La cultura giapponese riesce infatti a parlare contemporaneamente di modernità e fragilità umana. Molti anime e romanzi giapponesi affrontano temi come la solitudine, il trauma, il senso di appartenenza, la memoria e il desiderio di trovare il proprio posto nel mondo.
Anche il rapporto con il tempo è molto diverso rispetto alla cultura occidentale. Il Giappone ha sviluppato una sensibilità estetica fortemente legata all’impermanenza delle cose, alla malinconia e alla bellezza del transitorio. Concetti che ritornano continuamente nella letteratura, nel cinema e nell’animazione giapponese.
Probabilmente è proprio questa capacità di mescolare emozione e contemplazione ad aver reso il Giappone così centrale nell’immaginario contemporaneo.
Anime, manga e cultura alta: un confine sempre più sottile
Negli ultimi anni anche in Italia si è iniziato finalmente a considerare anime e manga come forme narrative complesse e culturalmente rilevanti.
Per molto tempo sono stati trattati come semplici prodotti per ragazzi, mentre oggi vengono studiati nelle università, analizzati da filosofi, sociologi e critici culturali. Autori come Hayao Miyazaki, Satoshi Kon, Naoki Urasawa o Junji Ito vengono ormai considerati figure artistiche fondamentali del contemporaneo.
La scelta di dedicare una puntata di “Ulisse” anche a questo universo rappresenta quindi un segnale importante. Significa riconoscere ufficialmente quanto la cultura pop giapponese abbia modificato il nostro modo di raccontare storie, immaginare mondi e persino vivere le emozioni.

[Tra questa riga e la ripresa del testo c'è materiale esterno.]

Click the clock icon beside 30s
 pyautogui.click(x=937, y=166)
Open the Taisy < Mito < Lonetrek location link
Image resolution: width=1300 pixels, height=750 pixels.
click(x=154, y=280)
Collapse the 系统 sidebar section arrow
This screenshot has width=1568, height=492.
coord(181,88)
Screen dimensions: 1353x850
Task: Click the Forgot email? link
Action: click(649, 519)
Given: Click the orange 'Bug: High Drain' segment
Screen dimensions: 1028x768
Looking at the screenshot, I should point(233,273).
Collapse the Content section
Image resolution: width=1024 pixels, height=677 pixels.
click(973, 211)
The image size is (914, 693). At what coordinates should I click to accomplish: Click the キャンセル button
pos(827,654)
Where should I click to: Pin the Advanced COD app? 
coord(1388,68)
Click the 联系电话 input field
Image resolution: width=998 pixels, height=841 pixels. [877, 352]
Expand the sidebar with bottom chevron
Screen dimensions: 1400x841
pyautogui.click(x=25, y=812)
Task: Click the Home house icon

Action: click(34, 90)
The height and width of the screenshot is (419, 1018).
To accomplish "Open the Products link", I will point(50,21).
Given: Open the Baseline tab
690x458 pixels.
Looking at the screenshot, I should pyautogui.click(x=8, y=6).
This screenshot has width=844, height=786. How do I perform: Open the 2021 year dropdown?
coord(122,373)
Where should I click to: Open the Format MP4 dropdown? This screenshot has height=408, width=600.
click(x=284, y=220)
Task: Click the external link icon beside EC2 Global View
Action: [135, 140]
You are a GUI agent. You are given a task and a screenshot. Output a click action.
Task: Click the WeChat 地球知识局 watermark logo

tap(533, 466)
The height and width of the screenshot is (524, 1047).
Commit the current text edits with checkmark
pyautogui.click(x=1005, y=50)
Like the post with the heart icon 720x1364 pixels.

Alberto Angela e la divulgazione che unisce generazioni
Uno degli aspetti più interessanti del lavoro di Alberto Angela è la sua capacità di parlare a pubblici completamente diversi.
Le sue puntate riescono infatti a coinvolgere sia chi ama la storia classica sia chi si avvicina per la prima volta a determinati argomenti. E nel caso del Giappone questo effetto potrebbe diventare ancora più evidente.
Molti spettatori guarderanno la puntata per il fascino dei samurai e della storia giapponese. Altri invece saranno attratti dalla presenza di manga e anime. In entrambi i casi, “Ulisse” potrebbe riuscire a creare un ponte tra cultura tradizionale e cultura pop, mostrando come non esista davvero una separazione netta tra le due.
Perché il Giappone contemporaneo dimostra continuamente che anche un manga, un anime o un videogioco possono diventare strumenti potentissimi per raccontare la società, le paure e i sogni di un’epoca.
E forse è proprio questo il motivo per cui una puntata come “Dai samurai ai manga” arriva nel momento perfetto.